Marmite Could Prevent Miscarriage And Birth Defects, Says 'Breakthrough' Study

Henrietta Brewer
August 10, 2017

Taking extra doses of a dietary supplement during pregnancy could help protect against common birth defects and even miscarriages, new research has found.

Lead researcher Prof Sally Dunwoodie replicated these mutations in mice but found they could be corrected if the pregnant mother took niacin (vitamin B3). "This has the potential to significantly reduce the number of miscarriages and birth defects around the world and I do not say those words lightly".

With 7.9 million babies born each year with a birth defect worldwide, the team hopes the benefits are wide-reaching.

'Now, after 12 years of research, our team has also discovered that this deficiency can be cured and miscarriages and birth defects prevented by taking a common vitamin, ' Professor Sally Dunwoodie said.


The breakthrough was made possible by a grant from the National Health and Medical Research Council and philanthropic donations to the Victor Chang Institute, including the Chain Reaction Foundation, Key Foundation and the NSW Office of Health and Medical Research.

"This will change the way pregnant women are cared for around the world", Graham said.

The study, published in the New England Journal of Medicine, found that by boosting levels of vitamin B3 in mice, this increased production of NAD. It's extremely rare to discover the problem and provide a preventative solution at the same time'. "It's actually a double breakthrough". "It bypasses the genetic problem", she said.

Memphis's mother Tashan said being able to prevent heart defects like her son's would be unbelievable.


For now, Prof Dunwoodie recommended pregnant women take a pregnancy-specific multivitamin, which includes the advised 18 milligrams of niacin.
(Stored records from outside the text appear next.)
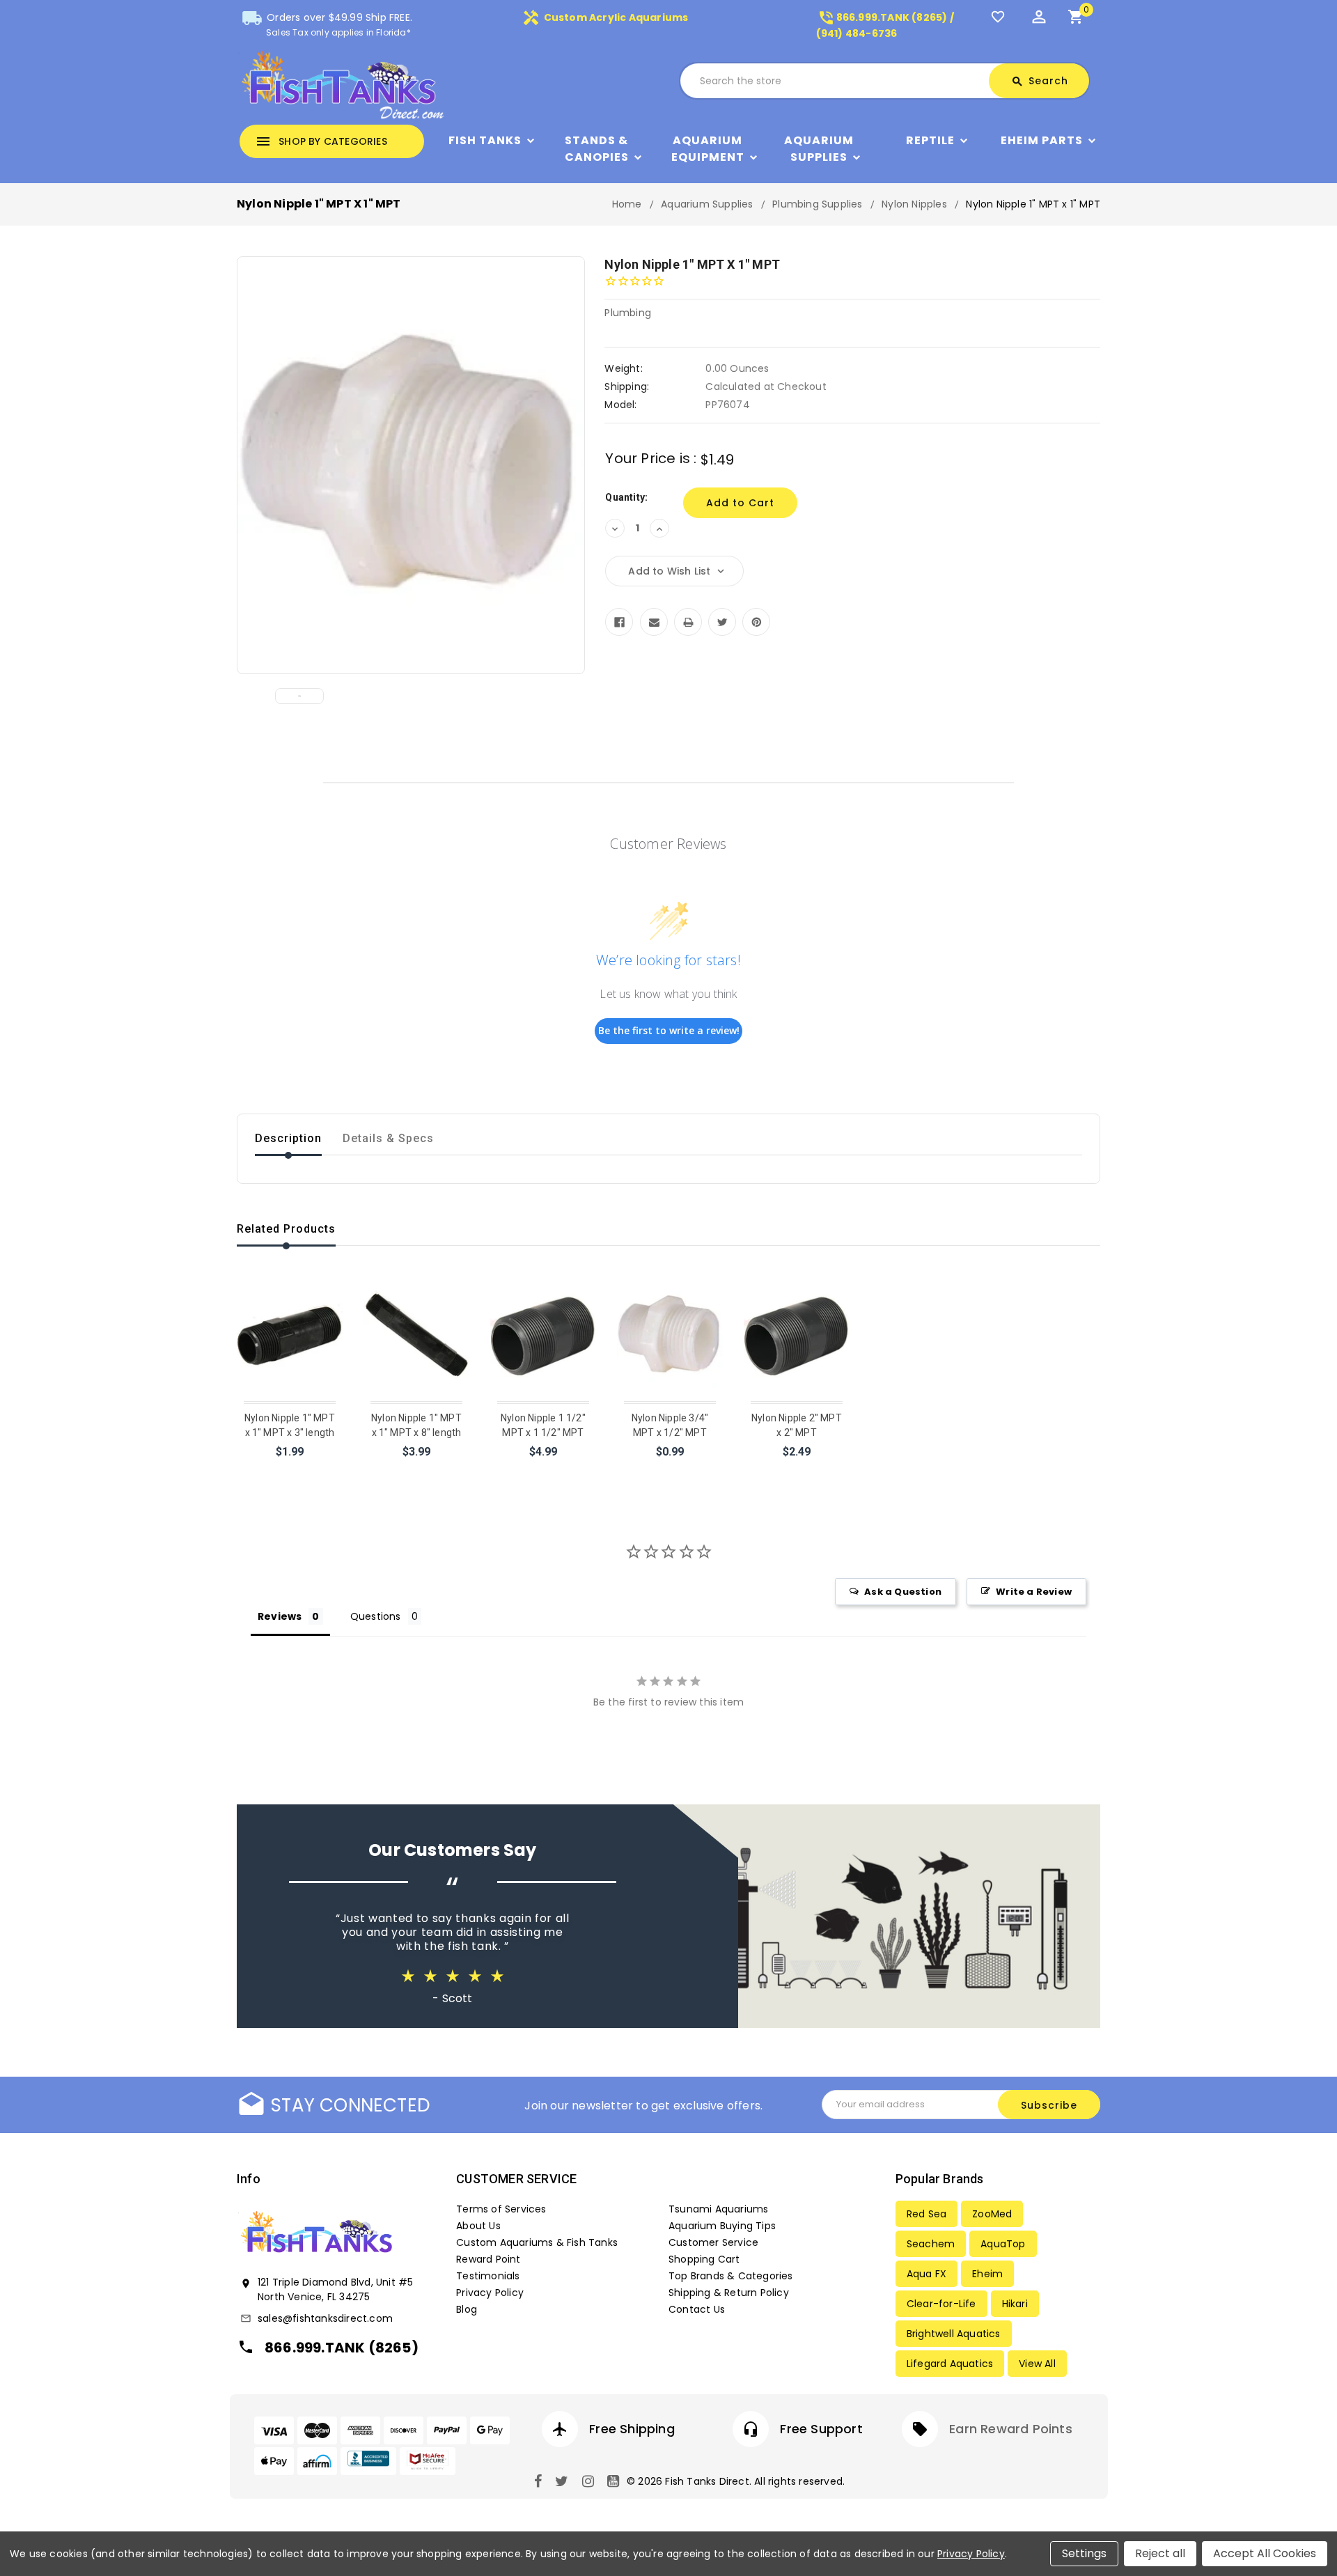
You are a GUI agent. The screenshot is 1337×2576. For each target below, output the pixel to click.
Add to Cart (417, 1470)
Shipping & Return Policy (728, 2293)
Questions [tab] (375, 1616)
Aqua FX (926, 2274)
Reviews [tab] (280, 1616)
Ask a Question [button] (902, 1591)
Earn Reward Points (1010, 2428)
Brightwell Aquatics (954, 2334)
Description (288, 1138)
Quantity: (626, 497)
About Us (478, 2226)
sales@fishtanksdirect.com (325, 2318)
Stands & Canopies (597, 148)
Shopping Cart (704, 2259)
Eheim (987, 2274)
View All (1037, 2364)
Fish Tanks (485, 140)
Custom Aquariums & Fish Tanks (537, 2242)
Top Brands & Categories (730, 2276)
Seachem (931, 2244)
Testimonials (487, 2276)
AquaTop (1002, 2244)
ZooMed (992, 2214)
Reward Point (488, 2259)
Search (1039, 81)
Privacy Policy (490, 2293)
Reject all (1160, 2553)
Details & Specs (388, 1138)
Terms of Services (501, 2209)
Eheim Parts (1042, 140)
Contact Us (696, 2309)
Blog (466, 2309)
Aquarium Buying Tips (722, 2226)
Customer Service (713, 2242)
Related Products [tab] (286, 1228)
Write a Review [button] (1034, 1591)
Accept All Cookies (1264, 2553)
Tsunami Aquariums (718, 2209)
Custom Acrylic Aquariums (605, 17)
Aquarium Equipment (707, 148)
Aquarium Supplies (819, 148)
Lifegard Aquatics (950, 2364)
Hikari (1015, 2304)
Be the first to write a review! (669, 1030)
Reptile (930, 140)
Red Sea (926, 2214)
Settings (1084, 2553)
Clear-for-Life (941, 2304)
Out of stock (290, 1470)
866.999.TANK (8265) (342, 2347)
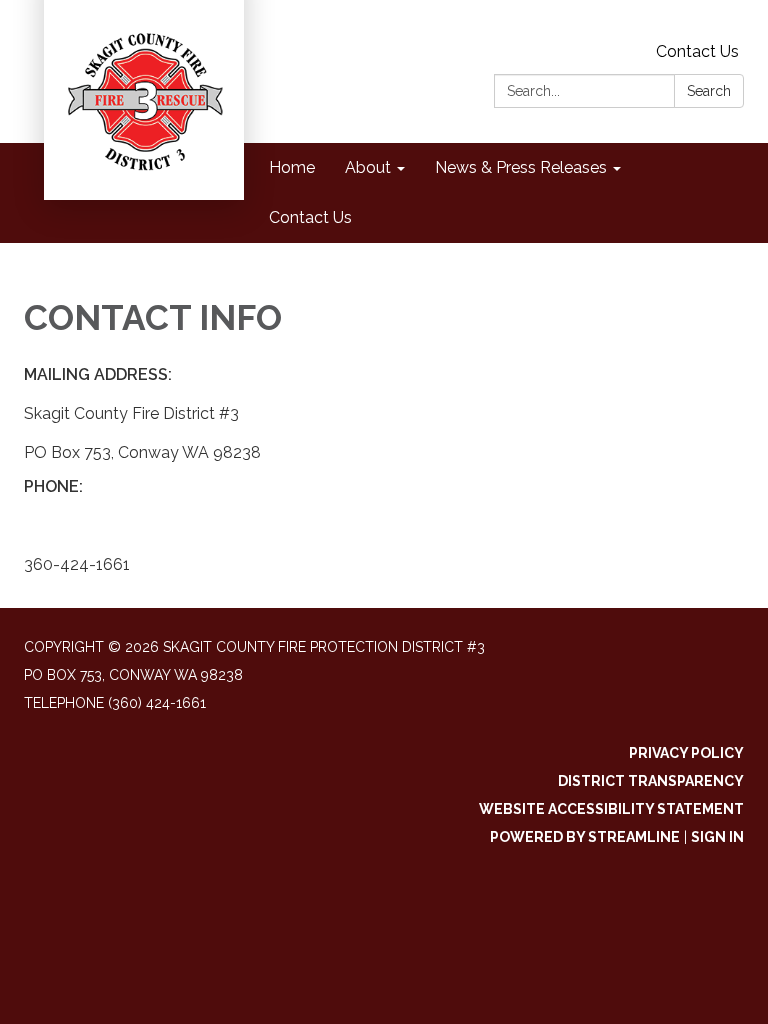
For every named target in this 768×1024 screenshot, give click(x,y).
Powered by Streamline (585, 837)
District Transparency (651, 781)
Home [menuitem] (292, 167)
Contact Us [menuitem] (310, 217)
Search (709, 91)
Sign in (717, 837)
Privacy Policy (686, 753)
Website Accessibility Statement (611, 809)
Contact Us (697, 51)
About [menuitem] (368, 167)
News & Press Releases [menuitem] (521, 167)
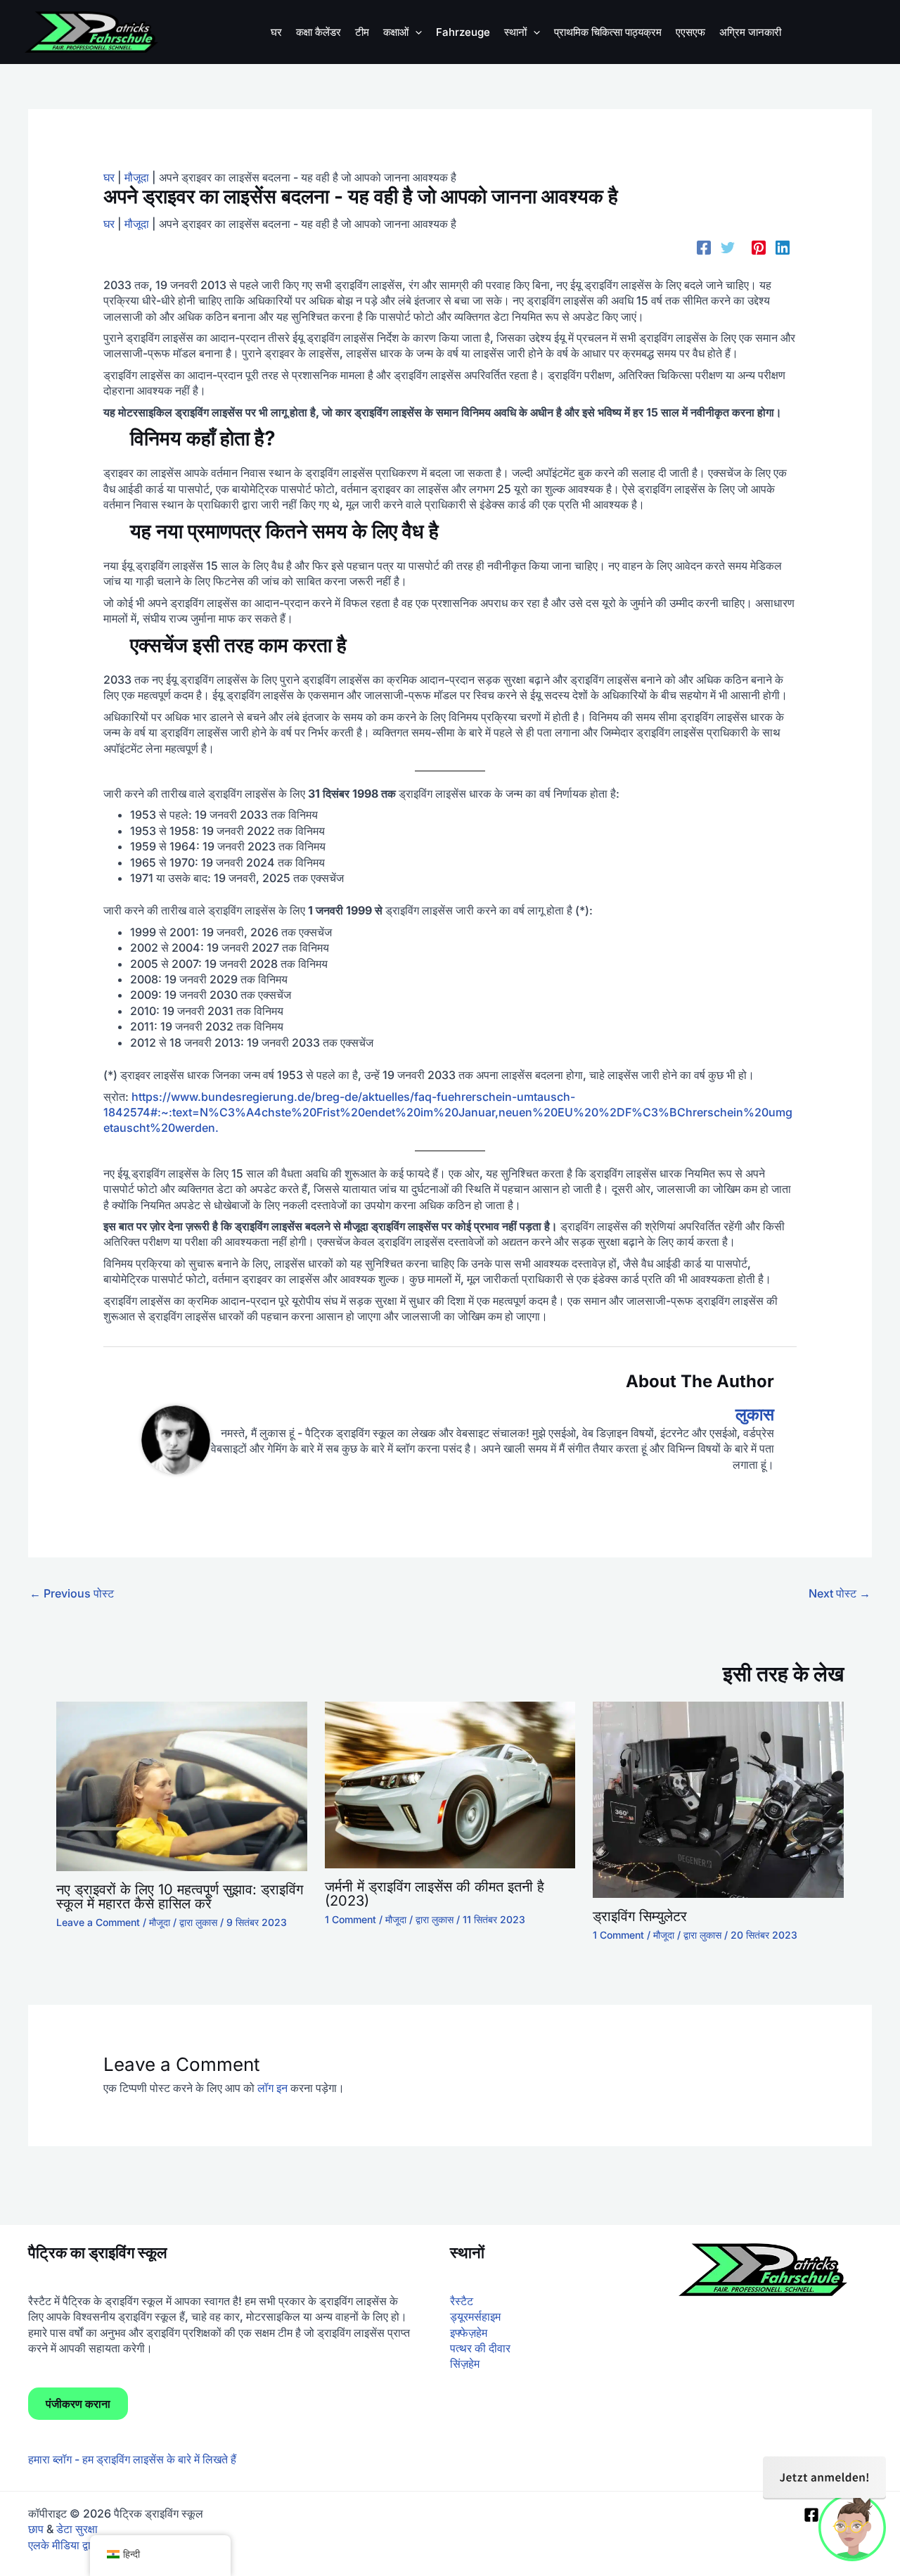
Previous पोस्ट (72, 1593)
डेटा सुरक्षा (77, 2529)
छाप (36, 2529)
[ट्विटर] (728, 247)
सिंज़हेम (465, 2364)
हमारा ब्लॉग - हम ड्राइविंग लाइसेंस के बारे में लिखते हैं (132, 2459)
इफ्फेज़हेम (468, 2333)
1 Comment (350, 1919)
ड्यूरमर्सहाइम (475, 2316)
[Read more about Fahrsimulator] (718, 1799)
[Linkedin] (783, 247)
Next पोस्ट (839, 1593)
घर (109, 177)
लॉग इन (272, 2088)
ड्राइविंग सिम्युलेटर (640, 1916)
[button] (415, 32)
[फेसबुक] (704, 247)
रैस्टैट (461, 2301)
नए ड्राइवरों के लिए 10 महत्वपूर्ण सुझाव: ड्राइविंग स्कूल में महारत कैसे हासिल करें (179, 1896)
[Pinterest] (759, 247)
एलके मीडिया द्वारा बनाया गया (85, 2545)
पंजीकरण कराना (78, 2404)
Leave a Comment (98, 1922)
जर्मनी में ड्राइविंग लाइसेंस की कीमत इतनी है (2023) (434, 1893)
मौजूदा (136, 177)
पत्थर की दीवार (480, 2348)
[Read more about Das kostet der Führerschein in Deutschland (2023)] (450, 1784)
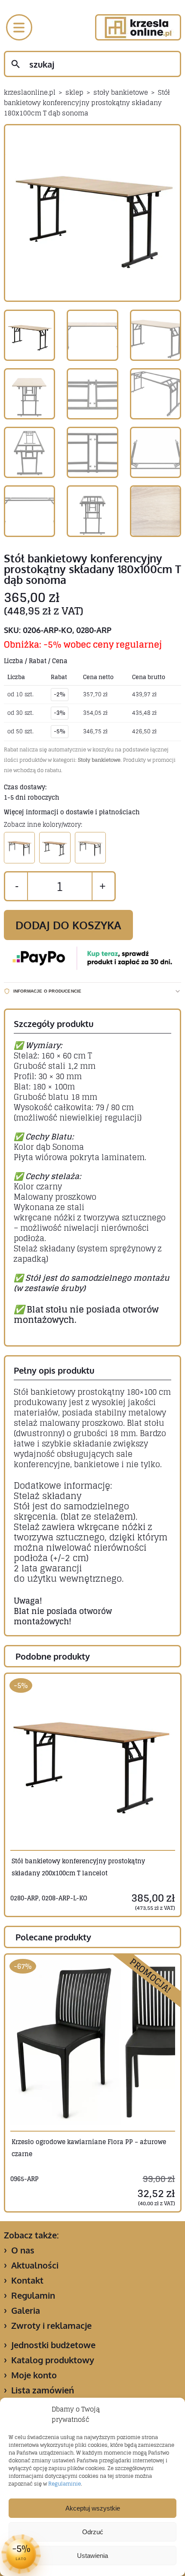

Testing this on pregnant mice, they found B3 supplements helped prevent these malformations.

Studies from the United States have shown up to a third of women have low levels of NAD in their blood and aren't getting enough B3 vitamin in their pregnancy supplements. As Dr. Katie Morris, an expert in maternal fetal medicine at the University of Birmingham, told the BBC, "While exciting, this discovery can not be translated into recommendations for pregnant women, who at most may be deficient in vitamin B3".

But this doesn't mean our hearts go out to those who have lost their children to miscarriage or birth defect in the past...

According to Sky News, the next step for scientists is to develop a test identifying women at risk of having a baby with a defect, so they might be given increased amounts of the vitamin.